Das próteses realistas às peças de arte

Antes de se lançar – e inventar – no mundo das próteses alternativas, Sophie começou por fabricar membros realistas na empresa RSL Steeper. “Eles tinham um departamento dedicado à silicone e foi aí que aprendi a fazer dedos, mãos, pés e coberturas de braços e pernas. Até cheguei a fazer um rabo!”, recorda.

Antes disso, terminou os estudos em  Próteses para Filmes e Televisão, na Universidade de Artes de Londres. Começou por fazer peças para museus, como o Madame Tussauds, mas foi sob inspiração de um amigo do seu irmão que pensou que seria mais gratificante e desafiador fabricar próteses realistas para pessoas e situações reais.

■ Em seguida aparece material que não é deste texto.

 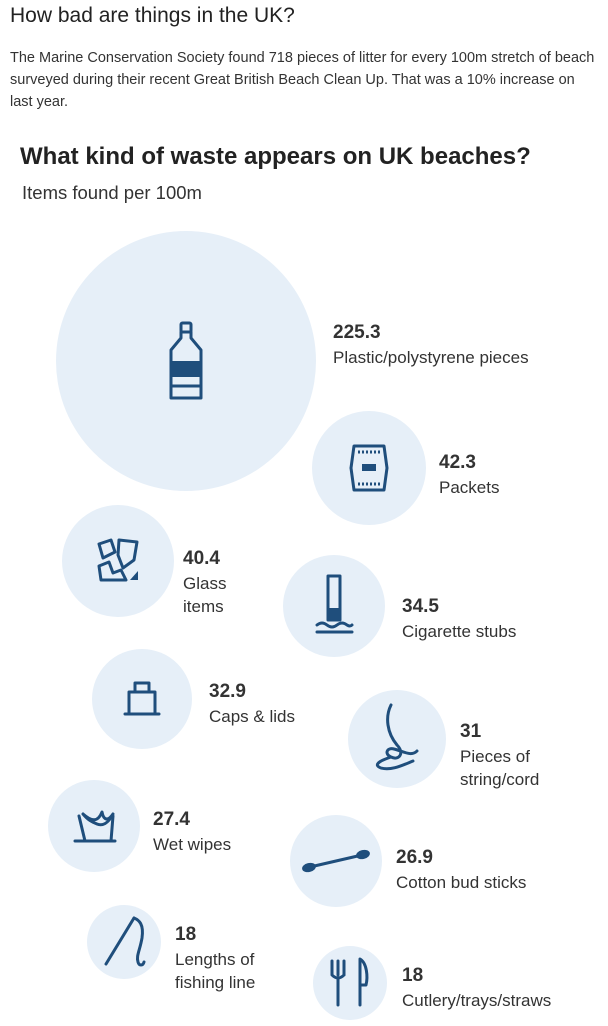 I want to click on bubble-cigarette-stubs, so click(x=334, y=606).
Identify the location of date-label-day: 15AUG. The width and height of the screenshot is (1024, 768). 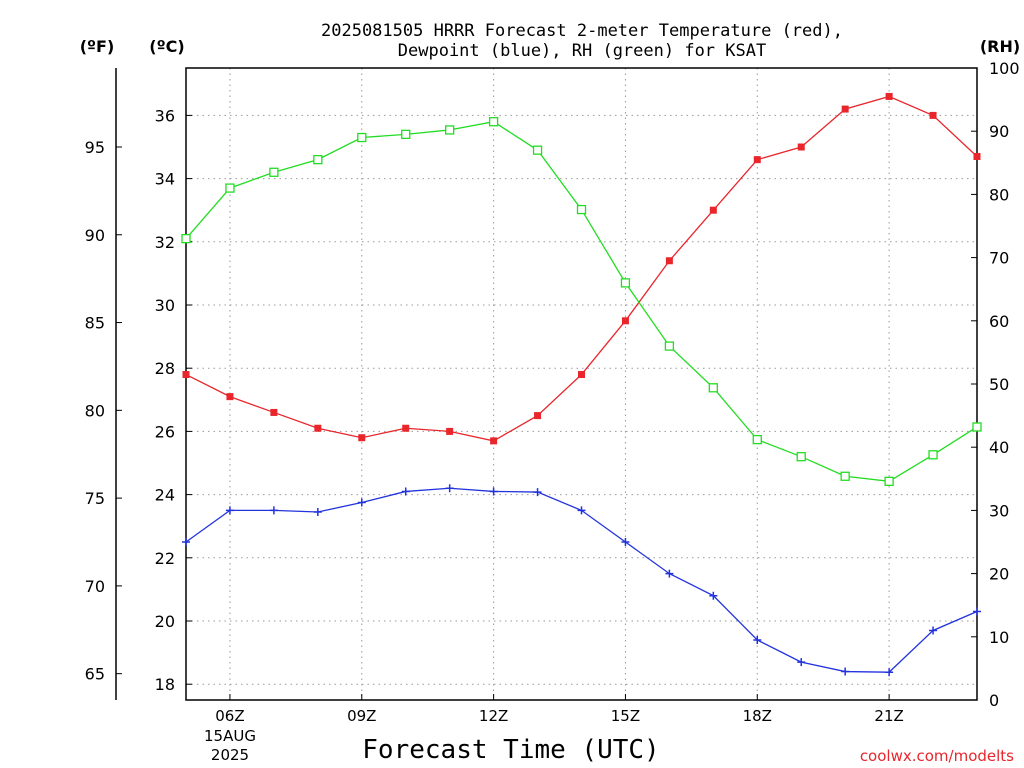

Foi o caso de Pollyanna Hope, nessa altura a sua cliente mais nova, que perdeu uma perna aos dois anos de idade num acidente. Sophie fabricava-lhe uma perna realista todos os anos, de forma a acompanhar o seu crescimento e numa das consultas a menina pediu-lhe para fazer algo diferente. A aventura começou com desenhos de porquinhos a comerem gelado e a andarem de bicicleta e a partir daí foi um pequeno passo até a paciente querer fotografias da família impressas na sua perna.

Inspirada a desenvolver próteses com um design inovador, Sophie criou em Setembro de 2011 a sua própria empresa, The Alternative Limb Project, em Londres. Desde então, tem recebido pedidos “de toda a parte do mundo, como Papua-Nova Guiné”. E como o cliente participa na concepção da sua prótese, os desafios têm sido constantes. “Hoje em dia as pessoas personalizam tudo. Isto faz com que tenhamos uma ligação pessoal com as coisas de que gostamos. Faz sentido fazermos o mesmo com algo tão íntimo como uma parte do nosso corpo, principalmente quando temos de nos adaptar a usá-la”.

Ao contrário do que acontece nas próteses realistas, que são uma reprodução em silicone exacta da forma, cores e textura do membro saudável, os materiais utilizados no fabrico da prótese alternativa variam tanto como a imaginação de cada um, podendo utilizar madeira, vidro e metal. A perna que Viktoria Modesta utilizou em 2012 na cerimónia de encerramento dos Jogos Paraolímpicos foi mesmo construída com cristais Swarovski.

Sophie refere também a 'perna anatómica' de Ryan Seary, ex-militar que perdeu a perna e o braço esquerdo numa missão de alto risco em Babaji (Afeganistão), como uma das que mais gostou de fabricar, “por ter sido muito desafiante”. Os pormenores hiper-realistas integrados na perna falsa tendem a confundir quem olha pela primeira vez. Cabelos do próprio paciente foram usados para imitar pêlos nos dedos do pé.

Constrangimento vira curiosidade

O cliente colabora no projecto da forma que quiser. Alguns chegam até Sophie com ideias muito específicas sobre o que pretendem, quer a nível da aparência, quer das funções inseridas na prótese. “Houve uma pessoa que me pediu que fizesse uma perna com gavetas no seu interior para guardar o isco dos peixes, e que pusesse ganchos de lado para segurar a cana de pesca”, contou. Actualmente está a trabalhar com um artista 3D e com um programador num braço com um design futurista, que terá funções… isso mesmo. Alternativas.

A criatividade colocada esbate as fronteiras entre a medicina e a arte surrealista. Cada peça deixa de ser apenas uma prótese, passando a ser um acessório e ornamento do corpo. Contribui assim para que a pessoa se sinta bem com a sua diferença e esteja à vontade para a mostrar, em vez de a esconder. “Normalmente isto faz com que as pessoas se mostrem curiosas e comecem a fazer perguntas, em vez de ficarem com pena e de evitarem falar do assunto”.